Problem to solve: Rewrite everything in the records from the line containing "You are a computer-use" down through the end, putting "time label" in place of "timestamp" and keeping all else unchanged. Leave the pictures out of your answer.

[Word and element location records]
▬▬▬

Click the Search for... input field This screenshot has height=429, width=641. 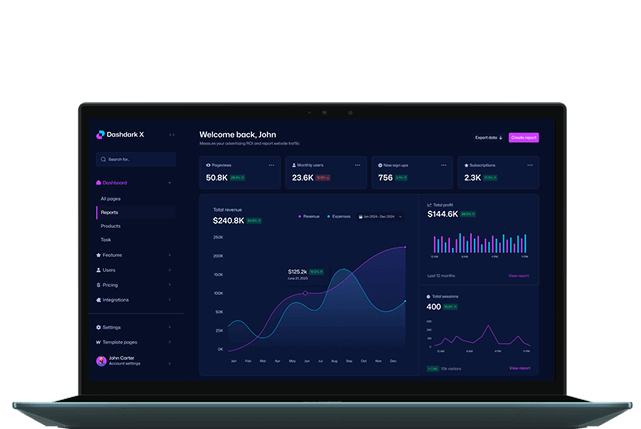tap(135, 159)
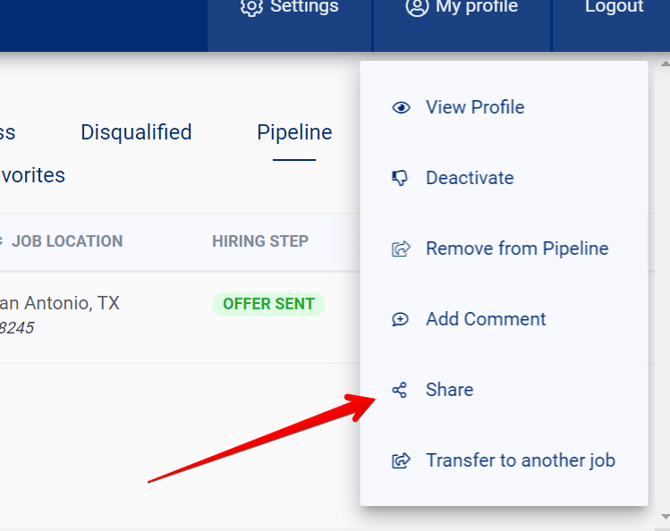Switch to the Disqualified tab
Image resolution: width=670 pixels, height=531 pixels.
click(136, 132)
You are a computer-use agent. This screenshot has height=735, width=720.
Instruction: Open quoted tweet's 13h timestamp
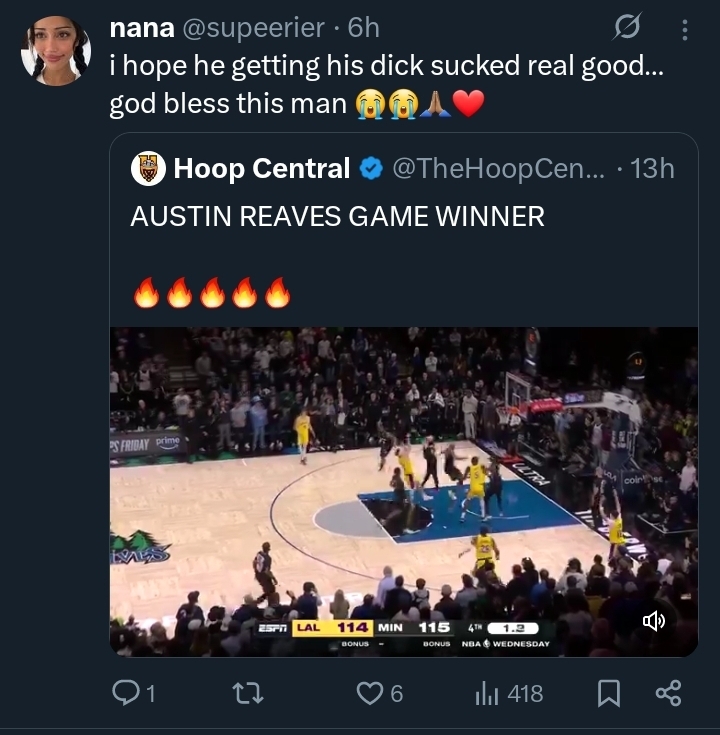point(653,169)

▬▬▬

Full output:
You are a computer-use agent. This screenshot has height=735, width=720.
Instruction: Open quoted tweet's 13h time label
point(653,169)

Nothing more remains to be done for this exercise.